А «толстолобик»   отплывала от шкапа со стеклянными дверцами,  бросала терпеливый взгляд  в его сторону и повторяла как патефон:  «Оклад по  ставке ученика. Восемьсот минус налоги. Чистыми шестьсот.. После испытательного присвоим разряд. Будешь получать тысячу. За опоздания  штраф. За пьянку – увольнение.  Трудовую заведем новую. Пиши заявление, слышишь?  Не спи-и!» И снова перекладывала папки.  Потом устало вздыхала, доставала маленькое зеркальце и, глядя в него, опять заводила шарманку.  Нет,  ее  нисколько не смущало появление в апартаментах испитого маргинала. Наоборот, в умиротворенной настойчивости, с которым она ускоряла процесс, чувствовалась  живейшая заинтересованность. И не эксплуататора и эксплуатируемого.. Нет! Отнюдь! Здесь было что-то от выкрика Маугли крокодилу – мы с тобой одной крови! Да-да! Вот этой, толстой, лощеной волшебницы и этого, последнего из людей!   И  по холке Длинного пробежал холодок.  Он  попросил бумагу, быстро написал свое заявление, потом придвинулся к человечку, и также  написал за него нужный текст. Потом взял его под руку и потащился, получив несколько напутствий от тетки, на тепловой.
Но им не обрадовались. Предвкушаемый Длинный удивленный восторг на лицах бригады, торчащей в дверях теплового, запаздывал. Лики друзей были мутны и загадочны. Мрачный, как туча, Толян смотрел на пару прибывших пустым взглядом голодной акулы.  Пашка задумчиво щурился. Космос застыл в дверях удивленно, треугольный свой клюв разведя. 
-  Возвращение Будулая. – прокомментировал Пашка
- Цыган, я ж тебя предупреждал на глаза мне не показываться! – прорычал Толян, блестя недавно обритой, как у уголовника, лысиной,  - ну?

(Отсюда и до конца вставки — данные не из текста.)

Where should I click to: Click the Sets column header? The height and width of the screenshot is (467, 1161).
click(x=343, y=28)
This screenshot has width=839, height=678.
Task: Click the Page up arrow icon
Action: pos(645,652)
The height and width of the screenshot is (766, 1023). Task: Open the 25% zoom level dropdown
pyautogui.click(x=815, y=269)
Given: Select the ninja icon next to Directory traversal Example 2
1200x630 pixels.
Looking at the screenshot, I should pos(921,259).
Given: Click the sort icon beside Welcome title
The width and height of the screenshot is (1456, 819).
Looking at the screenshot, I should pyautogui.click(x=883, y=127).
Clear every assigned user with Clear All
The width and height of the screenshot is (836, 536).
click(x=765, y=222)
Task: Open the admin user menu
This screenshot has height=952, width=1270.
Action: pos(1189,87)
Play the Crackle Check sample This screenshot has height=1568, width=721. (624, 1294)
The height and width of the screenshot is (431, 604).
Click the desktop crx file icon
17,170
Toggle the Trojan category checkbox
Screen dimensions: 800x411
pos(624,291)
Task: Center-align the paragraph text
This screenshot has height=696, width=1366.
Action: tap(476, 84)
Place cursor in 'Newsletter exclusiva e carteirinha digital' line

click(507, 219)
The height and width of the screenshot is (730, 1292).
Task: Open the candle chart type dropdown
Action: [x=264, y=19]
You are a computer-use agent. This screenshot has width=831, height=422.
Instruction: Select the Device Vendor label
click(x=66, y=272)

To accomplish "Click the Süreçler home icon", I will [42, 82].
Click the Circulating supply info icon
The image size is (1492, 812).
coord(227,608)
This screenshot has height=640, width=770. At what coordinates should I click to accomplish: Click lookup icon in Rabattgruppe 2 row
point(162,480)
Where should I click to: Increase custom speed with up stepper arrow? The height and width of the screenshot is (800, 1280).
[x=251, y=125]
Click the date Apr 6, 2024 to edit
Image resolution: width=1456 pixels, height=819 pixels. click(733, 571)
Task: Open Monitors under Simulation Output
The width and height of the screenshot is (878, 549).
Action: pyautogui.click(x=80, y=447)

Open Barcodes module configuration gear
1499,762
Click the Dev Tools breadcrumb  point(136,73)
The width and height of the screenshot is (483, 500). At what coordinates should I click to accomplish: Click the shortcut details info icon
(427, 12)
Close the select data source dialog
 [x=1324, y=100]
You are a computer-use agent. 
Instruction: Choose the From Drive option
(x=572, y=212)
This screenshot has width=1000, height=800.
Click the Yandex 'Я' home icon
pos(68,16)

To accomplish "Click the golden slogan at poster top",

- Кхемх… - сказал бомж, и склонил голову на плечо, как собака.
- Н  кхе, а  команду вспомнили живо?  Ну-ка, нохаймаль: «да, мой фюрер».
Компот не среагировал. Толян угрожающе наклонил из дверей корпус – брови возмущенно взлетели вверх.
-  Цыган, ну-ка еще раз: «да, мой фюрер!»
Тут пришелец оживился, и кое-как отклонившись  назад, сделал нацистское движение от сердца вверх, только левой рукой.
 Толян   хлопнул кулаком в ладонь и нырнул в помещение.
Пашка   последовал за Толяном.
- Здоров, Компот. – пискнул, наконец,  Космос развернулся и  тоже ушел за всеми.
-  Не понял? – удивился Длинный и повернулся к бомжу, - ты из местных?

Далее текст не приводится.